Я положил руку на узел, собираясь встать, Слава быстро взглянул на часы.
— Что такое? — сказал он и приложил циферблат к уху. — Часы у меня остановились. На твоих сколько?
— То же самое, — ответил я, посмотрев. — Все часы стоят. — И перевел взгляд на проходную заводика.
Совершенно верно: на всех часах было десять тридцать три.
Со сквера видно было достаточно далеко. Перед нами вверх, в горку, открывалось и хорошо просматривалось, что называется, все пространство.
Слева была наша улица Крылова: маленькие кирпичные с железными балконами дома уходили вверх.
Справа была параллельная, Савельевская, с этим часовым заводиком, крашенным светло-зеленой краской.
А над ним — тоже дома двух пересекающих переулков: желтый некогда особнячок с колоннами, еще что-то грязно-розоватое, и даже очень синее там выделялось, но только небольшое и квадратное (деревянный ларек, где принимали бутылки и стеклянные банки).
То есть это теперь — вместе с корявыми, покосившимися стволами передо мной, с двумя крестами, торчащими в небо над ветками, а главное, непонятным везде безлюдьем — становилось просто похожим на декорацию.
И я оглянулся.
Сзади на сквер, на весь мой район все так же реально наступали светлые панельные башни.
— Пошли, — сказал я, с облегчением приходя в себя. Я даже вспомнил сразу, что часы над заводиком неисправны давно. (Там работал только один циферблат, с другой стороны — он отсюда не виден. А на этом вечно было одно и то же время, вечное время. Почему сами часовщики не чинили свой циферблат? — этого я не знал.)
— Скорее! — И я потащил за собой Славу. У меня была теперь только одна отчетливая мысль: убедиться, что часы на другом циферблате идут, что ничего необычного не происходит.

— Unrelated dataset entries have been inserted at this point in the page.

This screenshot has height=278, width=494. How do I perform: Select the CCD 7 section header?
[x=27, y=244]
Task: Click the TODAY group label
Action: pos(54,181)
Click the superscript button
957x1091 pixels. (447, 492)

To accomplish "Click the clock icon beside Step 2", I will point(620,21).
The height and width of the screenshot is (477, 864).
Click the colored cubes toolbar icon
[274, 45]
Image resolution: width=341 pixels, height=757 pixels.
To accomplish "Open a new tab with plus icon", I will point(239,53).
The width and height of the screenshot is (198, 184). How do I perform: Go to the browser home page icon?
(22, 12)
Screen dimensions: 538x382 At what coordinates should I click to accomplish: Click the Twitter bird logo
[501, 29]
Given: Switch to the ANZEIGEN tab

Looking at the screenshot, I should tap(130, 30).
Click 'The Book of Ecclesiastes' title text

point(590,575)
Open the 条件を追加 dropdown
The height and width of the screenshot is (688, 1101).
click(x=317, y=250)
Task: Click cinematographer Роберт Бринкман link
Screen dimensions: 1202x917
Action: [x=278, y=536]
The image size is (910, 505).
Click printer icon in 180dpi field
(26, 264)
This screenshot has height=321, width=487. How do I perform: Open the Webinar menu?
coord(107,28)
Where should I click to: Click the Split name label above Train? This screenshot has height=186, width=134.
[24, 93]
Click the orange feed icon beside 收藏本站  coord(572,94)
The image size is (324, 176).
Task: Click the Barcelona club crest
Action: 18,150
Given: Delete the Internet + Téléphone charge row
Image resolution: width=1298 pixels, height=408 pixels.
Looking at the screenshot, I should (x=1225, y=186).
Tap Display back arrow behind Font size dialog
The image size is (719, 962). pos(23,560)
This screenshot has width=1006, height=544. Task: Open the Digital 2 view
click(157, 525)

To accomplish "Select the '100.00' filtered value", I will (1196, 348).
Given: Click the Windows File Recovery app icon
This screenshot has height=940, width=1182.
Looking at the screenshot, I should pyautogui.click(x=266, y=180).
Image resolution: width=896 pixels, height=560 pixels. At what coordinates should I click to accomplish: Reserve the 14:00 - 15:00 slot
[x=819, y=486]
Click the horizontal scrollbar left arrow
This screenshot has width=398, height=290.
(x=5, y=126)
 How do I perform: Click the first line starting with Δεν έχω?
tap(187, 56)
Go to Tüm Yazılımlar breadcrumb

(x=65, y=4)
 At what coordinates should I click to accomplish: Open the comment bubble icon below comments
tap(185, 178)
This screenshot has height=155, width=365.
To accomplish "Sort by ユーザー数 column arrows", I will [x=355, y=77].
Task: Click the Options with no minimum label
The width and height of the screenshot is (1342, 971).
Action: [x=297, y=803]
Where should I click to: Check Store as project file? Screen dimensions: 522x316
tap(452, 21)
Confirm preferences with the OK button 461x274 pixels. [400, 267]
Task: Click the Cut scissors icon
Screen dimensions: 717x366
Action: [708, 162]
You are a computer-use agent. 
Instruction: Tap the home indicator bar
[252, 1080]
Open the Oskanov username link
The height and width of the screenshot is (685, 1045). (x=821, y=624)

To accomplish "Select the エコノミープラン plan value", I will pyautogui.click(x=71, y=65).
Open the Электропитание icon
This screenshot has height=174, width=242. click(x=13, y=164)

Я тянул за руку Славу за собой через пустынный сквер наискосок, к проходной заводика, и все время слышал сверху нарастающий свист, только без удара — как будто птица неизвестно где подражала бомбежке.
Я пригибался невольно от каждого свиста, но не останавливался и продолжал бежать, замечая очень странные какие-то детали.
Из земли на сквере, извиваясь, с разных сторон высовывались старые кабели. Все с пучками растопыренных медных проволочек, жалами, как змеи. Серая разорванная изоляция, прежде обматывающая эти головы, трепыхалась от ветра на земле.
Я огибал, петляя, старые кабели, я был уже близко от проходной завода и вдруг понял, что никаких велосипедов, прислоненных к стене, тут больше нет… Не было нигде ни людей, ни велосипедов.
Только выделялся на стенке строгий фанерный щит для объявлений.
Я глядел на этот фанерный щит с обрывками на кнопках объявлений, пока не почувствовал, что меня самого откуда-то рассматривают.